Messa alle strette da testimonianze e rilievi fotografici circa i campi di rieducazione nei quali sarebbero stati detenuti – nel tempo – quasi un milioni di uiguri, appartenenti all’etnia turcofona e musulmana, Pechino ha rilasciato un libro bianco sulla regione. Le autorità cinesi hanno reso noto di aver arrestato circa 13 mila «terroristi» a partire dal 2014 nella regione islamica dello Xinjiang cinese. È quanto emerso da un rapporto governativo sulla situazione nel territorio nord-occidentale della regione dello Xinjiang, teatro della stretta delle autorità cinesi sulla minoranza turcofona uigura.

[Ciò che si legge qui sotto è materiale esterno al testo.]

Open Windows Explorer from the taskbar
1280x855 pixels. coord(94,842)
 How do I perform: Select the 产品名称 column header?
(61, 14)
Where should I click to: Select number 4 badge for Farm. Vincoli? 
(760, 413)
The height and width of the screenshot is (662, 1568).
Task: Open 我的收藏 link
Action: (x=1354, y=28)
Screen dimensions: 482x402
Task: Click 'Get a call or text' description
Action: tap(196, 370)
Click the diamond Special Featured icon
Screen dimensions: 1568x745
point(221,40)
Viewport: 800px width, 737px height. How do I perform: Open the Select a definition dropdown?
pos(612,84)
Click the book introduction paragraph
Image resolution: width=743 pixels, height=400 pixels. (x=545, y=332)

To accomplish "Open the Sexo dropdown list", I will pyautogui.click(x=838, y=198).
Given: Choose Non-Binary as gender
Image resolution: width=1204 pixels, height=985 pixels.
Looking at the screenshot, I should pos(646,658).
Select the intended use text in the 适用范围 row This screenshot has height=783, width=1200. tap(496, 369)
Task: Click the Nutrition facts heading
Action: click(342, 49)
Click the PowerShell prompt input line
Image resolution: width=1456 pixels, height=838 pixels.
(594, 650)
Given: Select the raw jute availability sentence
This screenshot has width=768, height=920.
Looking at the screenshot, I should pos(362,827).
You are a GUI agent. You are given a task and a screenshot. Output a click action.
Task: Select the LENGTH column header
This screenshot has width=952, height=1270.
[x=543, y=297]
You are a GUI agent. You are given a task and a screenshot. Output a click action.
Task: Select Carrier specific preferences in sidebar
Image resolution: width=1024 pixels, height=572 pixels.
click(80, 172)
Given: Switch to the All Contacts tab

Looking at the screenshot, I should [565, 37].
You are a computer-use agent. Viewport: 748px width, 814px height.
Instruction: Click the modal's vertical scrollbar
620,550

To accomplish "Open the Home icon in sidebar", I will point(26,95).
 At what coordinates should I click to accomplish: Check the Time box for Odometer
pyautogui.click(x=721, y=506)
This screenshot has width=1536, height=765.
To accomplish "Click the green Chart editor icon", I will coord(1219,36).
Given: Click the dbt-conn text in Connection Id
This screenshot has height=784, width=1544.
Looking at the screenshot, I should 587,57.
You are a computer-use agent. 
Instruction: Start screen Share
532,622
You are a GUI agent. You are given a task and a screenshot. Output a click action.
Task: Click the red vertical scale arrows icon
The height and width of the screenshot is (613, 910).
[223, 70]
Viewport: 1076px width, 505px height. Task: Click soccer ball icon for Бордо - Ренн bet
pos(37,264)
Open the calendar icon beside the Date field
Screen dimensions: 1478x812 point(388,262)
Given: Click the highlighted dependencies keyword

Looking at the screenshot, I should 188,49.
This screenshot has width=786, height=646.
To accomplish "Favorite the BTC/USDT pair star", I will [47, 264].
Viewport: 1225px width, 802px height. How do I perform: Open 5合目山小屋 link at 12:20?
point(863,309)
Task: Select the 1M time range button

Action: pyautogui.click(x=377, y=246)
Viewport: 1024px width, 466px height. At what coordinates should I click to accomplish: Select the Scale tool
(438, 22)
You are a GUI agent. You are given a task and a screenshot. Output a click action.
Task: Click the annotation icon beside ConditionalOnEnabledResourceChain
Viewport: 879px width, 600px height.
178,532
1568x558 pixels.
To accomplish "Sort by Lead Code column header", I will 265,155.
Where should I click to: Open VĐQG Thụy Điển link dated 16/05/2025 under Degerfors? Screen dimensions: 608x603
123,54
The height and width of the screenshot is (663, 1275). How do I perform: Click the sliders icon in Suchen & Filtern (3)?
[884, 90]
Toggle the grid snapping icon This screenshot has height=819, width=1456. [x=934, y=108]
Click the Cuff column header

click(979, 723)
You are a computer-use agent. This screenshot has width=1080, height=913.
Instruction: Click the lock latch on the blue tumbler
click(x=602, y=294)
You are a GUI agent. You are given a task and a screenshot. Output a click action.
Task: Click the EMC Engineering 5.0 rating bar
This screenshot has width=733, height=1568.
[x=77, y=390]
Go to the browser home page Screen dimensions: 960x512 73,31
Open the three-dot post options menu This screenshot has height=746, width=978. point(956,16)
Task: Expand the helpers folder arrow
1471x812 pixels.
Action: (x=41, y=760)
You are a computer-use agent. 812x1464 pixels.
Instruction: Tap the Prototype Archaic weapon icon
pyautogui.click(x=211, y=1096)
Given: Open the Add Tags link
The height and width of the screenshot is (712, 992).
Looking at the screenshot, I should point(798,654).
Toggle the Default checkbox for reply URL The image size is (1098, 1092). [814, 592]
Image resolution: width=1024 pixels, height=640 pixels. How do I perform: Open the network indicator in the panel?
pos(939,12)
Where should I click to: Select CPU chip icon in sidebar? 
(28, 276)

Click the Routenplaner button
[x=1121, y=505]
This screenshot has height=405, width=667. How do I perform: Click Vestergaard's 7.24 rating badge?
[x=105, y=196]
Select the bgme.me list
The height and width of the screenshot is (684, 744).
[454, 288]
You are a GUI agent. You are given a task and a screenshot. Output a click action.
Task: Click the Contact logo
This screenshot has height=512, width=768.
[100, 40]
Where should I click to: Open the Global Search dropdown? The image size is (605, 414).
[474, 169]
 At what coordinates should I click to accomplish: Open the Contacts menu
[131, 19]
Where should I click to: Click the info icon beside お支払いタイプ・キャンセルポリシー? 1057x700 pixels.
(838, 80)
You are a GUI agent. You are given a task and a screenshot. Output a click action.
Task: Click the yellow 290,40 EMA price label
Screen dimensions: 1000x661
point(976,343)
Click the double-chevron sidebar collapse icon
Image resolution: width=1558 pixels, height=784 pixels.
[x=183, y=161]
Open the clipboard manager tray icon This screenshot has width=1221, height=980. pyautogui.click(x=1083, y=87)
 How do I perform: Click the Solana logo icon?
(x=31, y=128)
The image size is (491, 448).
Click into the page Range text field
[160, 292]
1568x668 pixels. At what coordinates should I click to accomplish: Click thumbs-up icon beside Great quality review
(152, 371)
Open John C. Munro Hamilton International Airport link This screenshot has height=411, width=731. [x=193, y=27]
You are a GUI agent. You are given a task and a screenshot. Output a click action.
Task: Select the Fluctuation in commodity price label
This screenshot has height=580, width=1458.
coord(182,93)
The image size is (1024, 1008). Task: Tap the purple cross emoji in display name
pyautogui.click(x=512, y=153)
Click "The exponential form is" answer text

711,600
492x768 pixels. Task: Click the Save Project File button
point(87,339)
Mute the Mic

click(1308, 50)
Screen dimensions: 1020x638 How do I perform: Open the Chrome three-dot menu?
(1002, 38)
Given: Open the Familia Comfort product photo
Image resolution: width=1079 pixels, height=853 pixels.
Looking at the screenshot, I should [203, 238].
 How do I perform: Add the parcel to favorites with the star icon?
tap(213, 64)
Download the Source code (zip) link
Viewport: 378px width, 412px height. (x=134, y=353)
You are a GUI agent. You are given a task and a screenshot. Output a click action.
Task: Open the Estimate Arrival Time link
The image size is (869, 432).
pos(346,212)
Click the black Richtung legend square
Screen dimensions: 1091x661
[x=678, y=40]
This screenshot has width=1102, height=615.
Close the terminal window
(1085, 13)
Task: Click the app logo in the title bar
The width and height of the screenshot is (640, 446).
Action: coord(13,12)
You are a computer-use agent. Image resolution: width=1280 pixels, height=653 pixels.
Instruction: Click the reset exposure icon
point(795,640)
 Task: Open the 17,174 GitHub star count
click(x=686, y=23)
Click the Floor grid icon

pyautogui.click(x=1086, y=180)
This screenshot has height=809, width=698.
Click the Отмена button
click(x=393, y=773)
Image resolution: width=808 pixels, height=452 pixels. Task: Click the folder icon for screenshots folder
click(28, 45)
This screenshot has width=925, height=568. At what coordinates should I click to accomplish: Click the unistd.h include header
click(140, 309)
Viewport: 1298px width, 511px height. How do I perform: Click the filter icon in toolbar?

Il lungo rapporto pubblicato oggi afferma che la «de-radicalizzazione basata sulla legge» nello Xinjiang ha frenato l’ascesa e la diffusione dell’estremismo religioso. La Cina descrive i campi come centri di formazione professionale e afferma che la partecipazione è volontaria. Ex prigionieri hanno dichiarato di essere stati detenuti in condizioni illegali, costretti a rinunciare all’Islam e giurare fedeltà al Partito comunista cinese. Il documento afferma che lo Xinjiang è stato a lungo parte del territorio cinese, ma che «le forze terroristiche ed estremiste» hanno fomentato le attività separatiste «falsificando» la storia della regione.